Part 2 of the paper addresses the treatment of personal privacy as a concept under Australia’s freedom of information laws.Each Australian jurisdiction
deals directly or indirectly with protection of personal privacy to some extent when disclosure of documents under freedom of information laws is being
considered. Despite this commonality of approach and the recognition that personal privacy deserves some protection, there appear to be sufficiently
divergent approaches taken in how exemptions are applied, and substantial differences in the features which apply to these exemptions, to warrant closer
examination and comparison.
In Part 2, I look at:
- (a)How each Australian jurisdiction deals with protection of personal privacy in relation to applications for access under their freedom of information/right
to information legislation? What is the nature and scope of each relevant personal privacy related exemption provision or equivalent? - (b)How the different jurisdictions manage the balance between privacy and freedom of information in how they treat personal information?
Commonwealth
The Freedom of Information Act 1982 (Cth) (Cth FOI Act) addresses personal privacy using a concept of ‘personal information’.[1]That
term has the same meaning as in the Privacy Act 1988 (Cth) (Cth Privacy Act):[2]
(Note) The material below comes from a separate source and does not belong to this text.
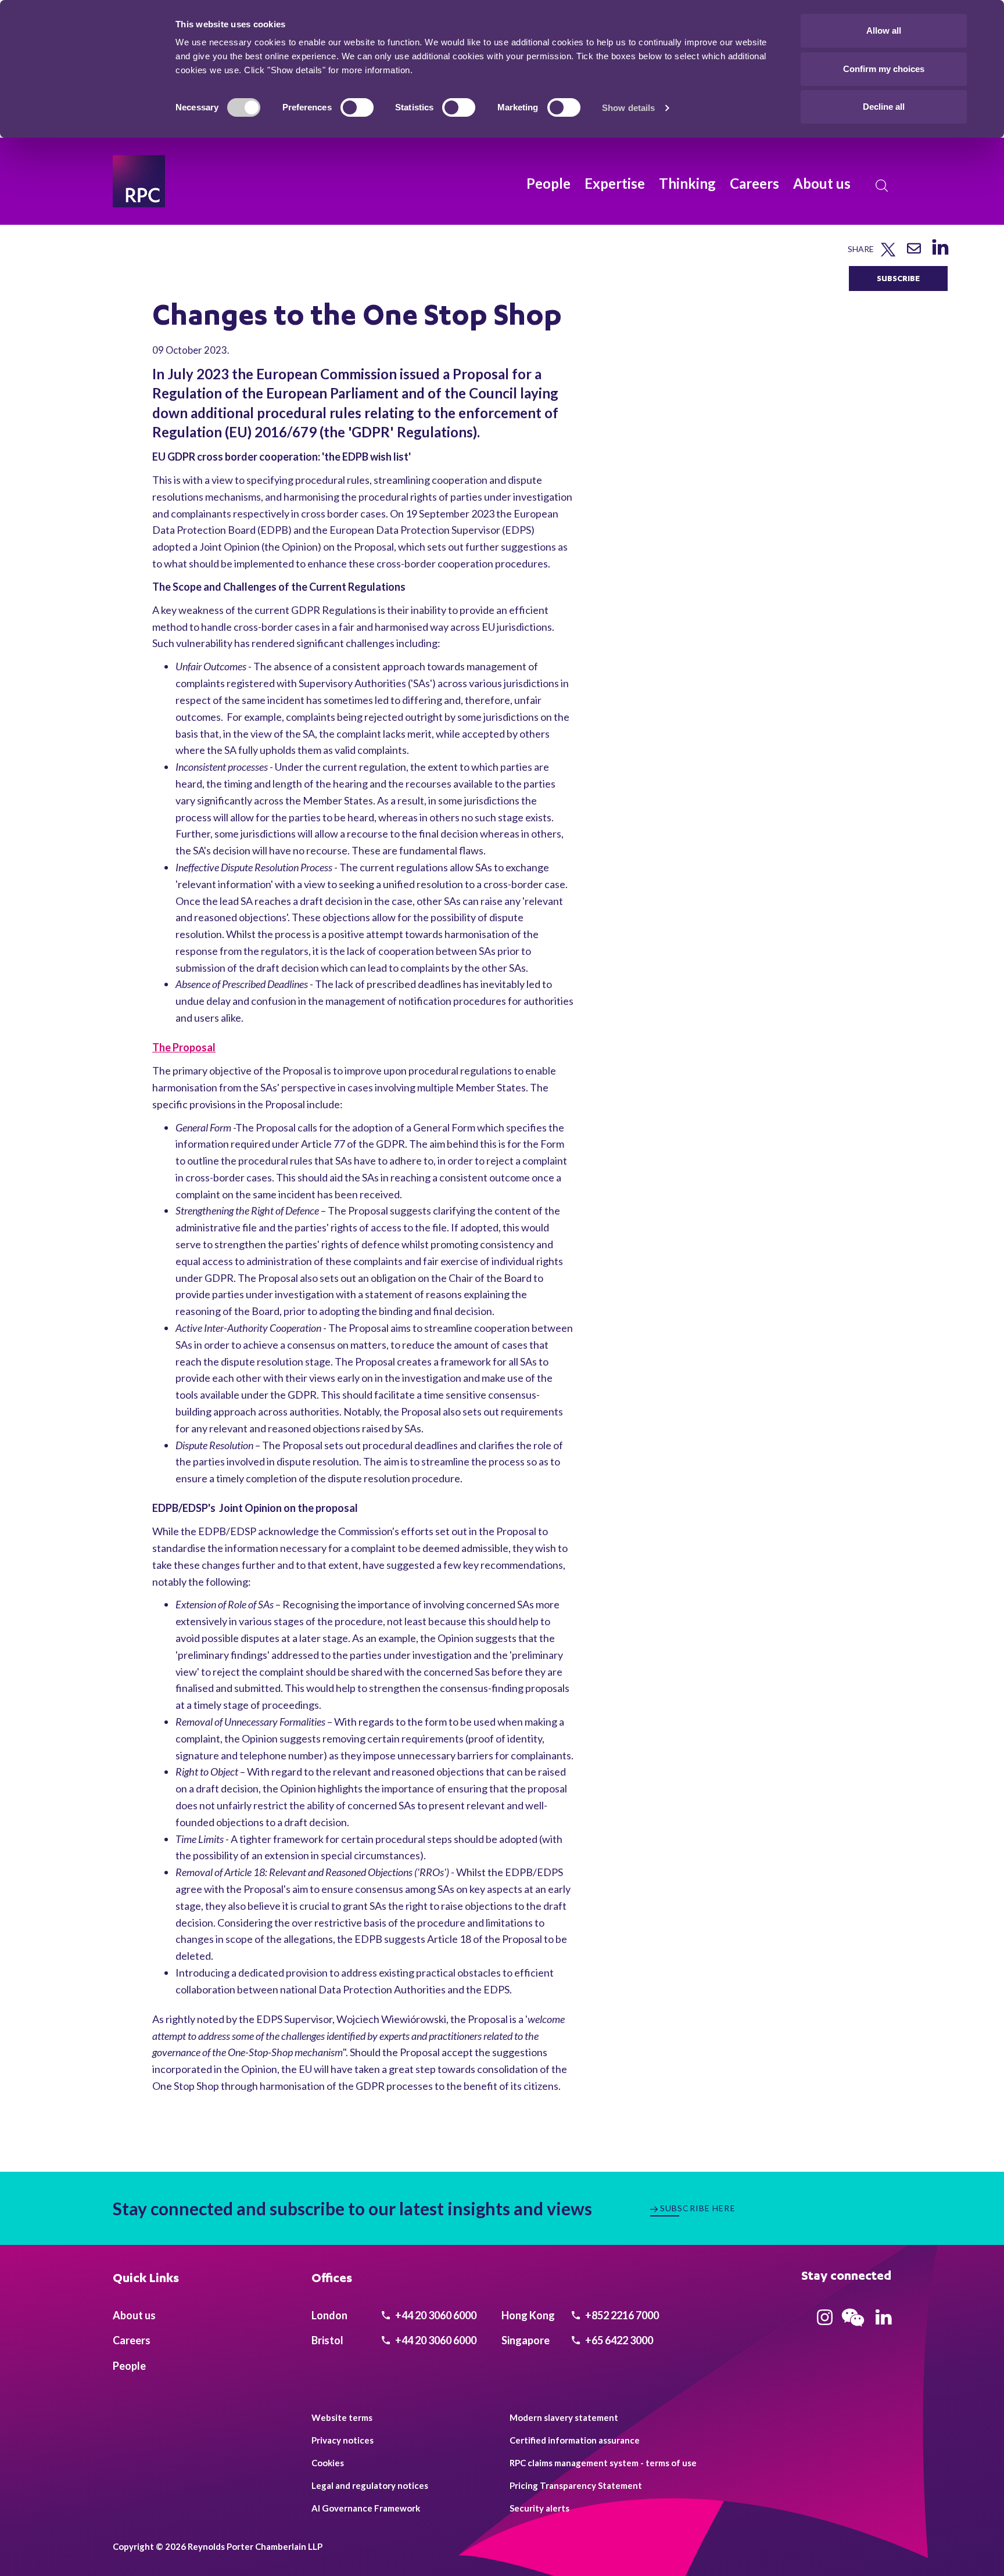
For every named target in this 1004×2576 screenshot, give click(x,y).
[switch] (357, 107)
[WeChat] (852, 2328)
personal information means information or an opinion about an identified individual, or an individual who is reasonably identifiable:
(a)whether the information or opinion is true or not; and
(b)whether the information or opinion is recorded in a material form or not.
Therefore, personal information can include information that identifies or could identify a person, says something about a person, it may be opinion (it
does not have to be factual), it might be false, but must relate to a natural person/individual. It includes names, addresses, telephone numbers, dates
of birth, medical records, taxation information, banking details, signatures, etc.
Under the Cth FOI Act, every person has a legally enforceable right to obtain access in accordance with the Act to documents of an agency or Minister
other than exempt documents.[3]The
right exists and is unaffected by the reasons for seeking access (or the perceived reasons for seeking access).[4]
The exemption under the Cth FOI Act dealing with personal privacy is s 47F.It provides that a document is conditionally exempt if its disclosure
under the Cth FOI Act would involve the unreasonable disclosure of personal information about any person (including a deceased person).
The Australian Information Commissioner suggests that generally, the individual’s identity needs to be reasonably ascertainable by the applicant.
The ability of an applicant to reasonably ascertain an individual’s identity will depend on the context and circumstances. It depends on whether it
is practically possible for an applicant to link pieces of information to identify an individual. If the agency or minister is aware of relevant information
that the applicant has (or could easily obtain) to ascertain the individual’s identity, this is to be taken into consideration. An agency or minister
must not, however, seek information from the applicant about what other information they have or could obtain. The Information Commissioner suggests
that, where an agency or minister is unaware of the other information the applicant may have, the question to be asked is what other information a
reasonable member of the public would be able to access.
This exemption does not apply if the personal information is only about the applicant.[5]However,
there are limitations to this in relation to certain health and well-being information.
Section 47F is one of the public interest conditional exemptions in the Cth FOI Act. This means that even if the requirements of s 47F are made
out, the document is only conditionally exempt and access must be provided to the document unless, in the circumstances, access would, on balance,
be contrary to the public interest.[6]
For the purposes of working out whether disclosure would on balance be contrary to the public interest, the Cth FOI Act sets out relevant factors
and irrelevant factors. It is not an exhaustive list. One of the factors favouring disclosure is whether access to a document would allow a person
to access his or her personal information.[7]Further,
in working out whether access would on balance be contrary to the public interest, an agency must have regard to any guidelines issued under s 93A
by the Information Commissioner for the purposes of s 11B(5) of the Cth FOI Act.
The Information Commissioner has issued a guideline on public interest factors for and against disclosure some of which might be more relevant to matters
involving personal information:[8]
Public interest factors favouring disclosure
(a)The personal information is that of a child, where the applicant is the child’s parent and disclosure of the information is reasonably considered to
be in the child’s best interests.
(b)The personal information id that of a deceased individual where the applicant is a close family member (generally a spouse or partner, adult child or
parent of the deceased, or other person who was ordinarily a member of the person’s household).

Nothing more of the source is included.